On a further note, spanking is effective because it adheres to the objectives of other forms of punishment. Gershoff continues to explain that spanking acts as a disciplinary method that is significant in effective punishment and should help in delivering immediate and consistent changes of the targeted behavior. In the emphasis, spanking causes physical pain and, therefore, a child will strive to avoid the unacceptable behavior in order not to be spanked.  Apart from that, some toddlers are more afraid of being spanked over the other forms of punishment, such as being denied to attend a friend’s birthday party.  This implies that a child will always try to behave appropriately around the person who uses this kind of punishment (Gershoff, 2013).

However, there are opposing views on this issue as well, according to which spanking is an act of violence and punishment. In their article New and Cochran take the position that in spite of being a widespread childrearing practice, spanking is harmful and should not be used for disciplining infants and toddlers. The authors focus on two undesirable behaviors that are related to spanking, which are short and long-term non-compliance and children’s aggression. They suggest that the immediacy of spanking effects leads only to short-term compliance from the child,  but does not increase the compliance to commands to eliminate the targeted behavior (New & Cochran, 2007).  

In further support of their position, the authors demonstrate that parents discipline their children to achieve long-term behavioral changes.  These changes include obedience to commands, resistance to temptation, and taking responsibility for actions(New & Cochran, 2007). At the same time, the authors are cautious that spanking has not been found to be effective in reducing the non-compliance in the long run, and they are inclined to believe that, on the contrary, spanking is likely to elicit aggressive behaviors among the affected children (New & Cochran, 2007). It implies that as the child becomes more aggressive the parents will become stricter and will increase the intensity of spanking. This may result more in physical harm and less in effectiveness of achieving the desired goals to reduce aggression. Notably, spanking consistently predicts the increases of aggressiveness regardless of intensity (New & Cochran, 2007).

New and Cochran show that spanking has been used as a way of punishing children to achieve the desired changes. Usually, it involves hitting which is a form of violence and causes physical pain that can make children become frightened of being hit by someone on whom they are dependent. As a result, such children develop the feeling of fear, anger, or sadness when they are spanked (New & Cochran, 2007). The authors are also cautious that such feelings will eventually interfere with the infants’ ability to translate their parents’ disciplinary intentions, or may cause them to attribute hostility to others. What is more, there is the likelihood that these children will behave in an aggressive manner even in social interactions (New & Cochran, 2007).

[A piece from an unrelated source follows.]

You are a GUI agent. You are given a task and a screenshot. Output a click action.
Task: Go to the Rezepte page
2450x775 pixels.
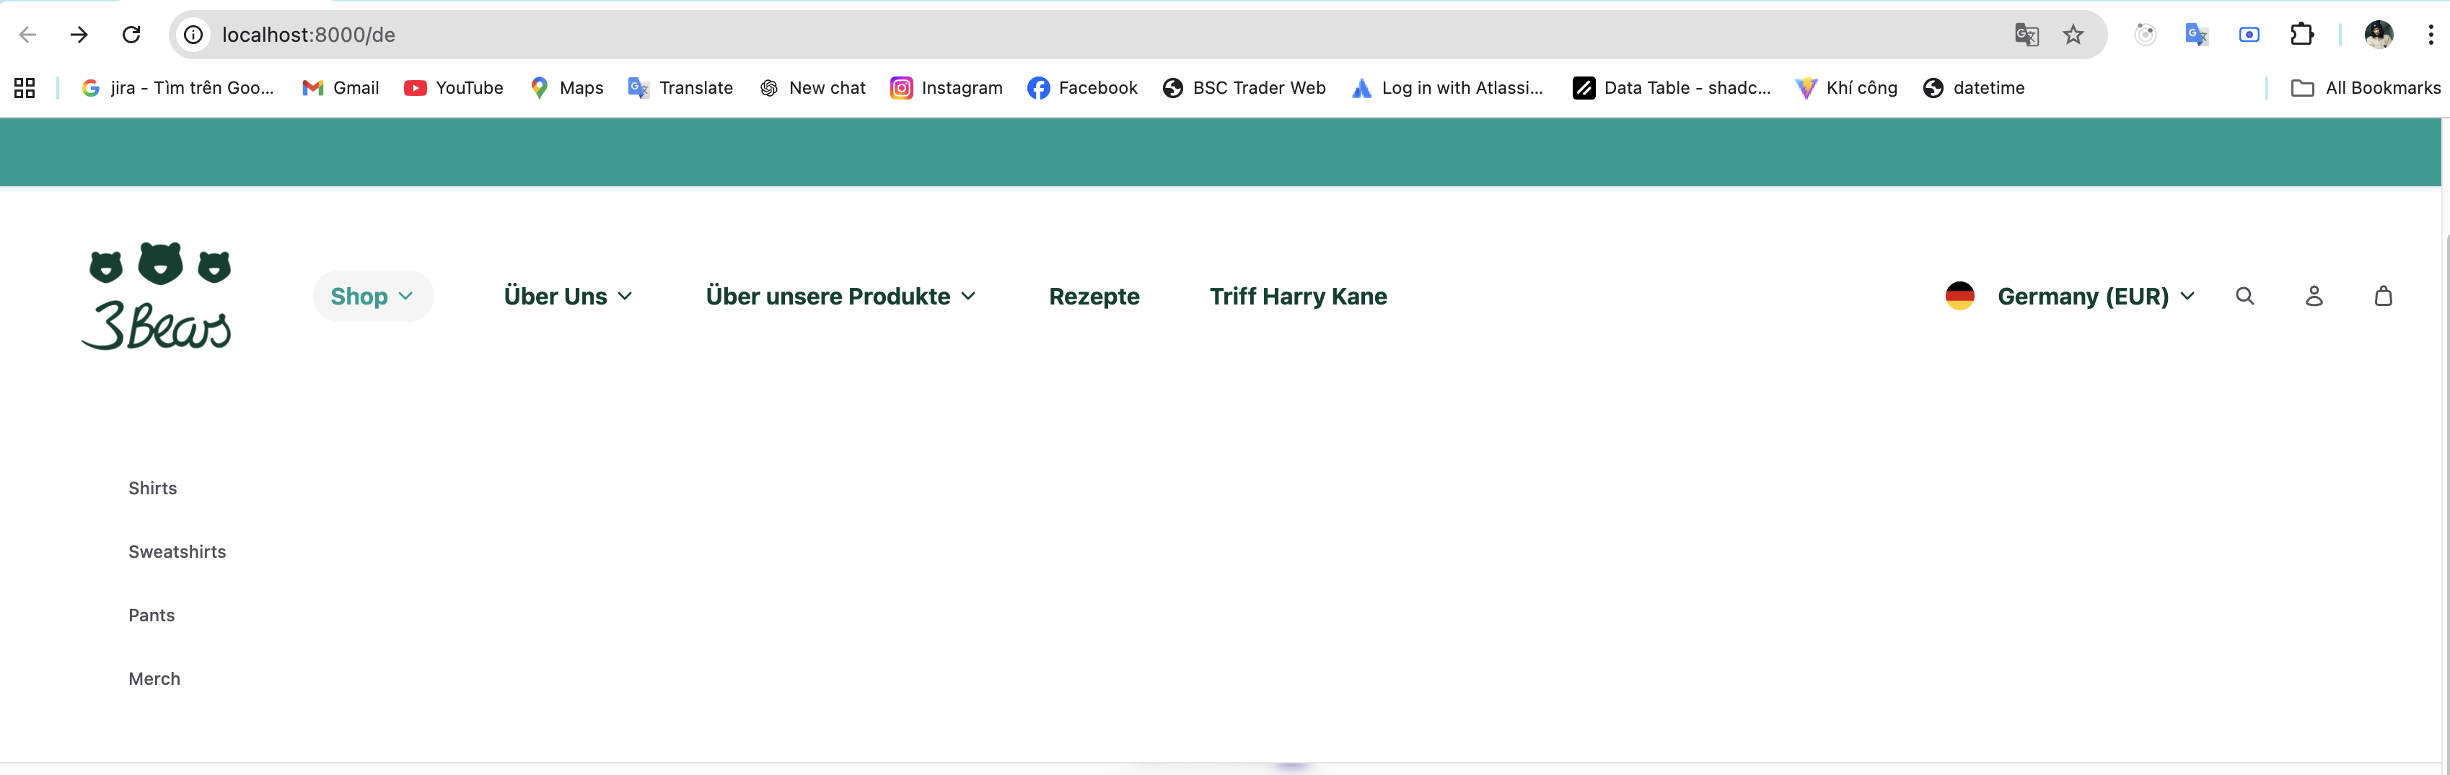(x=1094, y=296)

From personal point of view, when the effects of spanking versus not spanking are put on a scale it becomes clear that this method of corporal punishment is ineffective, and most parents, are simply unaware that it is a form of harsh physical punishment that is associated more with aggressiveness than compliance. The undesirable outcomes of spanking should be used to change the societal attitude towards spanking. Although, it is a widespread practice , it should be replaced with other disciplinary alternatives. For example, the parent may forbid a child to watch their favorite cartoon channel in case of misconduct.